Ci vogliono punire perché ci siamo ribellati – ribatte un altro davanti a lui con il giubbotto di un’impresa edile – e speriamo che sia solo per questo mese. Perché con questo ministro non si sa mai, se gli gira qua va a finire che facciamo tamponi fino a giugno”. “Ma il problema è appunto questo – interviene un altro con un tono di voce infastidito – noi che siamo qui abbiamo già dovuto rinunciare a un sacco di cose, e io capisco anche tutte quelle persone che non se la sono sentita, perché alla fine non tutti se lo sono potuto permettere; ma è terrificante che in questo Stato tu hai il dovere di essere un eroe solo per fare le cose che negli altri Stati sono normali”. Si crea qualche minuto di silenzio. “Beh, in fondo se siamo qui è anche perché non ci siamo mai ammalati” mi intrometto timidamente, per riportare un po’ di serenità. “E che vi credete – riprende il primo – che sia poi tanto semplice ammalarsi? Parlano, parlano, ma in questo Stato folle dove tu alla fine per lavorare ti devi augurare di stare male, io non ci sono proprio riuscito, che a quest’ora in cambio di un giorno di febbre e un po’ di mal di testa avrei altri tre mesi di stipendio e m’ero anche risparmiato un sacco di soldi per i tamponi, oltre il fastidio di venire qui ogni volta”.
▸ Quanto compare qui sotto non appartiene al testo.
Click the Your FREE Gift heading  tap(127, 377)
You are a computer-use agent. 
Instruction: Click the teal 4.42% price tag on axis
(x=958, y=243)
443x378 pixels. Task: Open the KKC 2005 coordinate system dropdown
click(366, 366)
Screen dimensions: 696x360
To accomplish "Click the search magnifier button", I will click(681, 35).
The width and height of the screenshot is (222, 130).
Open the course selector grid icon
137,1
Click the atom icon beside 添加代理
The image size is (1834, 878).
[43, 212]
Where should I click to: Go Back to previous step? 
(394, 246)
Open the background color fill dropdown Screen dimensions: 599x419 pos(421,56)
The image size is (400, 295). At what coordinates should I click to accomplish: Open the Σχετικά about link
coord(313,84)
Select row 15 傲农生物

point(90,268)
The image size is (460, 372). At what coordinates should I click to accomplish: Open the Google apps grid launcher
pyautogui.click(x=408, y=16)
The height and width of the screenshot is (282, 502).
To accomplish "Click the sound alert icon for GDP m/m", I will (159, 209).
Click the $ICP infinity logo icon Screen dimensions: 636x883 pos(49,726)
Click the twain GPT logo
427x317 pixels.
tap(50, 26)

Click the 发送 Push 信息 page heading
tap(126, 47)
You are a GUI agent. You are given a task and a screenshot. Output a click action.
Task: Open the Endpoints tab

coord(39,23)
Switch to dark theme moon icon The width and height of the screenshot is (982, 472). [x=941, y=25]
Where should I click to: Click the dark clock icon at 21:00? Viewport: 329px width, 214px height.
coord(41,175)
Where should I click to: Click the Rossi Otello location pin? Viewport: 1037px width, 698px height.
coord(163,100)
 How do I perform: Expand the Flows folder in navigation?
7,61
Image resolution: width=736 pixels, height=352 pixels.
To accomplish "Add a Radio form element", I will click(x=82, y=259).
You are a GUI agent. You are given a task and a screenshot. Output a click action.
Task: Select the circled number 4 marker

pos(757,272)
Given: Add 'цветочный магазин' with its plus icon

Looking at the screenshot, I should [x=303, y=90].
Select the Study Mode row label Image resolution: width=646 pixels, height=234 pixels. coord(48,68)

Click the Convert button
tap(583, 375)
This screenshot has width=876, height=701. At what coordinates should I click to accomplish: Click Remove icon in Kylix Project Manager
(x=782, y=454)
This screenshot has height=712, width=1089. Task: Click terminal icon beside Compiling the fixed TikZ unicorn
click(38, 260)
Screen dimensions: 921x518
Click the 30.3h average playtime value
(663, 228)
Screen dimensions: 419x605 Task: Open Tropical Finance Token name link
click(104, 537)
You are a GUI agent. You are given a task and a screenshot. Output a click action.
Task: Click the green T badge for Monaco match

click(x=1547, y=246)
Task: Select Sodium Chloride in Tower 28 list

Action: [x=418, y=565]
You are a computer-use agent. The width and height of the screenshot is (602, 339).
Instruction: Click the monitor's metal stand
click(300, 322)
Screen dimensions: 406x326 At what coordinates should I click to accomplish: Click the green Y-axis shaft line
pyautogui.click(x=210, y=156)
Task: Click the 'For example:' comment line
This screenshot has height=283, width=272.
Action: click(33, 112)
E come ti vuoi ammalare se usi la mascherina?” ribatte un altro. “Con la mascherina come te lo vuoi prendere il virus? Un poco di impegno uno ce lo deve anche mettere, insomma”. “Sì, ma allora com’è che i vaccinati da me se lo sono preso tutti, mascherina o non mascherina? E a quelli ormai non gli serviva a niente”. “È proprio vero che le cose gli arrivano a chi non sa che farsene” dice quello con il giubbotto, e manda giù una risata. “Comunque – ribatto – anche così alla fine ci è andata anche bene. Quando a comandare c’è gente bizzarra, devi sempre stare attento a quello che ti può capitare, mica puoi analizzare le cose secondo la logica; è già qualcosa che abbiamo ripreso a lavorare …”. “Ah, certo, di sensato non c’è proprio nulla in questa storia – si intromette una persona dall’aspetto molto distinto in fondo al gruppo che era stata in silenzio fino adesso – ma questa era una storia partita senza alcun senso fin dall’inizio, da quando eravamo qui davanti a questo muro fin da settembre a dover dimostrare di essere sani mentre per centinaia di vaccinati s’era stabilito d’ufficio che non avessero nulla perché alcuni ministri e virologi avevano deciso per capriccio che fosse così e quindi potevano andare in giro a infettare la gente, e adesso che siamo rientrati nei posti di lavoro e abbiamo scoperto che in questi tre mesi intanto era successo di tutto siamo sempre noi che non abbiamo avuto niente a dovere dimostrare di essere quelli sani. Gli altri possono pure venire infetti, non importa, basta che siano vaccinati, loro sono sempre al di là di tutto anche se questi mesi hanno dimostrato che non è vero niente”.

E la stupidità di tutta questa storia è che quelli visti male siamo sempre noi, gli unici che dimostrano ogni giorno di stare bene, guardati con distacco e presunzione da chi questo virus lo ha continuato a diffondere. L’umana stupidità che invece di guardare le cose come sono vuole cullarsi nella tranquillità di come sarebbe bello che fossero, e ama sperare che se lo crede con forza magari si possono pure avverare”. Ma ecco che in fondo alla strada appare la segretaria e più dietro il medico che si apprestano ad aprire il centro e i nostri oziosi discorsi che volevano rendere più veloce il tempo dell’attesa si spengono al pensiero del lavoro che ci attende tra poco; riprenderanno, sugli stessi argomenti, tra due giorni, forse solo per altre due settimane, così come li avevamo iniziati lo scorso autunno, fino ai confini della calda luminosità estiva. Non ci credeva nessuno all’inizio, ma in Italia accade anche di questo e, per quanto può sembrare strano, siamo anche dei privilegiati.